Polycystic ovary syndrome is (PCOS) is a disorder of the endocrine system affecting women in their reproductive years. PCOS affects the ovaries and leads to overproduction of male hormone, androgen. This imbalance in hormones leads to irregular menstrual periods and can cause infertility in women by preventing ovulation, the process of monthly release of an egg from the ovary. Therefore PCOS affects the ovaries and ovulation.
Causes of PCOS
The exact cause of PCOS is not known. It is believed that hormone imbalance and overproduction of male hormone interferes with the function of ovaries to release an egg and produce hormones.
The factors that can play a role to cause PCOS are given below.
Different studies have linked PCOS with the genetic factor. The likelihood of developing PCOS increases in women having mother or sister or with PCOS. However, there is no single gene causing PCOS. There is a wide range of genes that lead to PCOS with a variety of symptoms.
2. Insulin resistance
Insulin is the hormone that keeps blood sugar level from getting too high or too low in our body. Insulin resistance means the body cells are resistant to the insulin and does not use insulin effectively, leading to high blood sugar.
3. Hormone Imbalance
Women with PCOS are found to have the following hormone imbalance.
(a) Increased testosterone: It is a male hormone, though women usually produce them in small amounts
(b) Increased Luteinising hormone (LH): This hormone stimulates ovulation, but its increased level affects ovaries abnormally.
(c) Decreased sex-binding globulin (SHBG): It is a protein found in the blood that binds to testosterone and reduces the effects of testosterone.
(d) Increased prolactin level: It is the hormone that stimulates the breast glands for milk production during pregnancy and lactation.

*RECORDS PROVIDED*:
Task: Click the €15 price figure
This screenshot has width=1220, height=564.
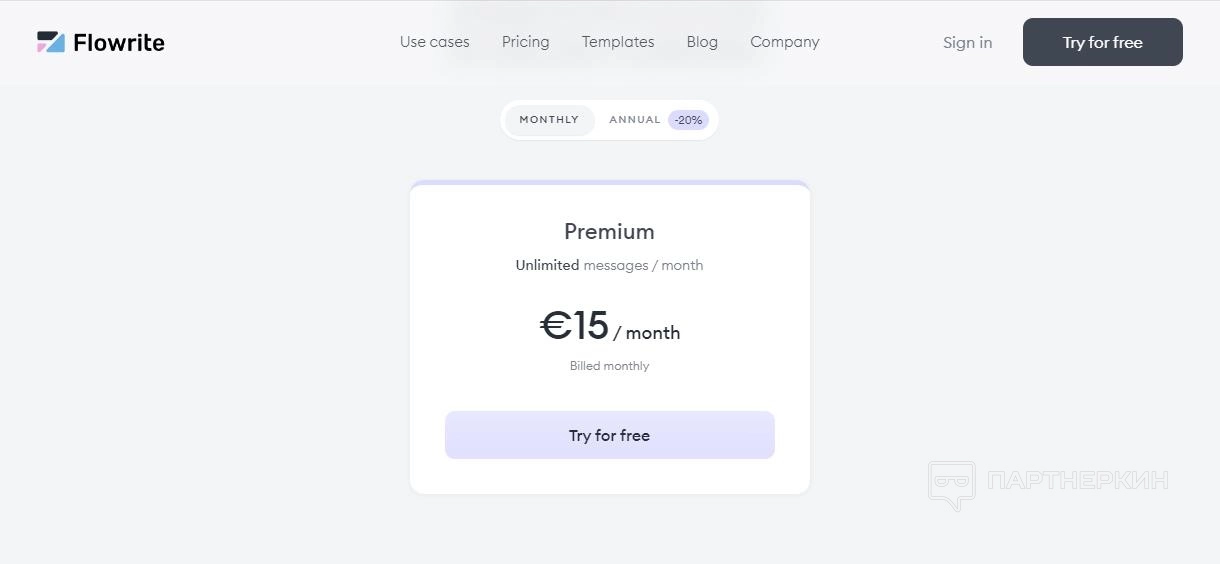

* * *

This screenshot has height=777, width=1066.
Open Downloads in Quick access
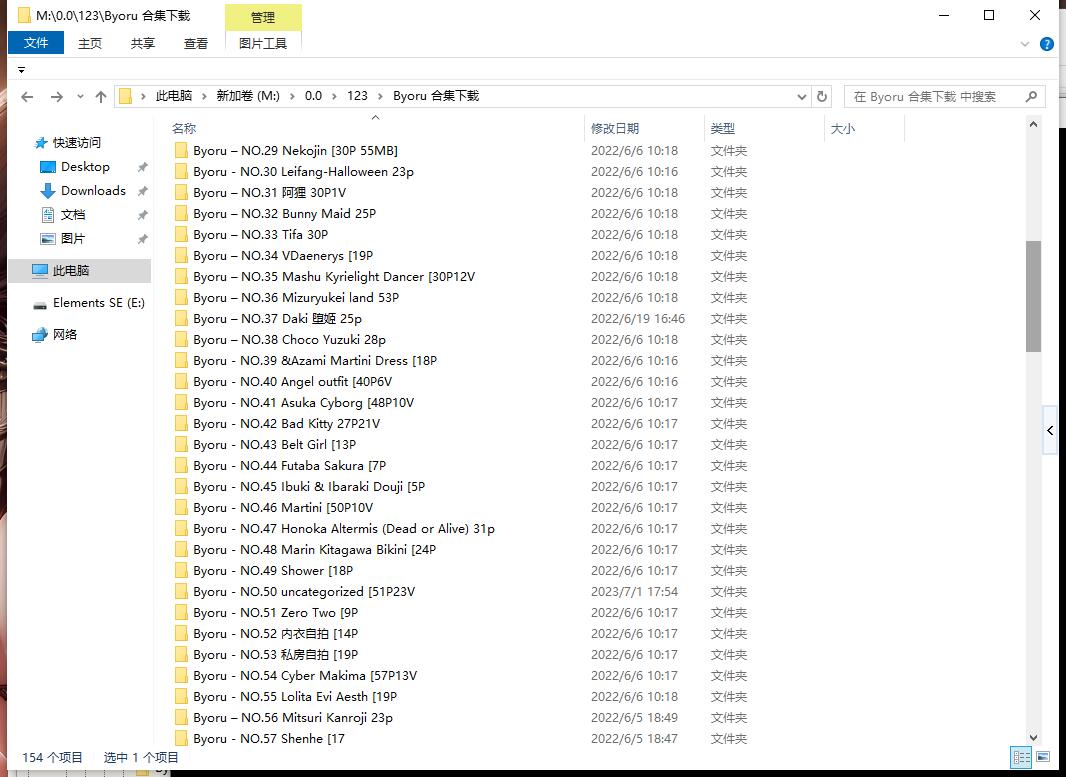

==

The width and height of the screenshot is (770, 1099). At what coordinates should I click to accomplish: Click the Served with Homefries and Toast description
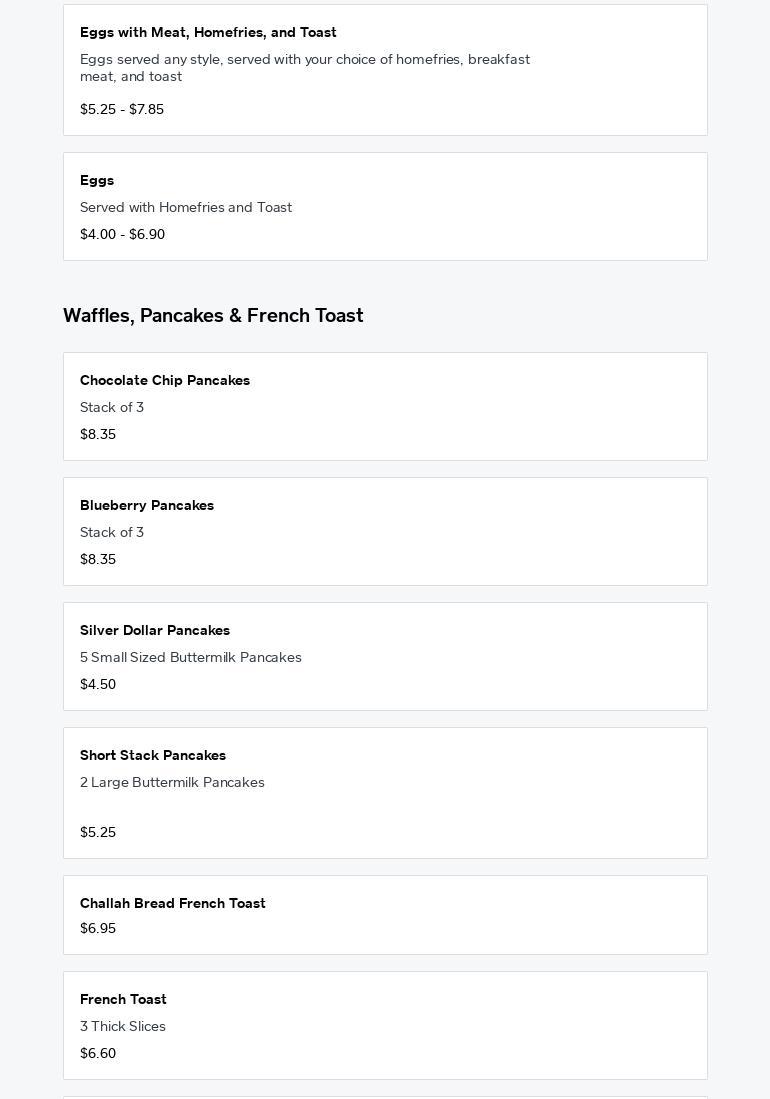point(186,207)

*EXERCISE INSTRUCTIONS*:
Return the passage of the PCOS overview from "2. Insulin resistance" to "effects of testosterone.", copied word for word. Draw only on the PCOS overview for what comes next.

*WRITTEN ANSWER*:
2. Insulin resistance
Insulin is the hormone that keeps blood sugar level from getting too high or too low in our body. Insulin resistance means the body cells are resistant to the insulin and does not use insulin effectively, leading to high blood sugar.
3. Hormone Imbalance
Women with PCOS are found to have the following hormone imbalance.
(a) Increased testosterone: It is a male hormone, though women usually produce them in small amounts
(b) Increased Luteinising hormone (LH): This hormone stimulates ovulation, but its increased level affects ovaries abnormally.
(c) Decreased sex-binding globulin (SHBG): It is a protein found in the blood that binds to testosterone and reduces the effects of testosterone.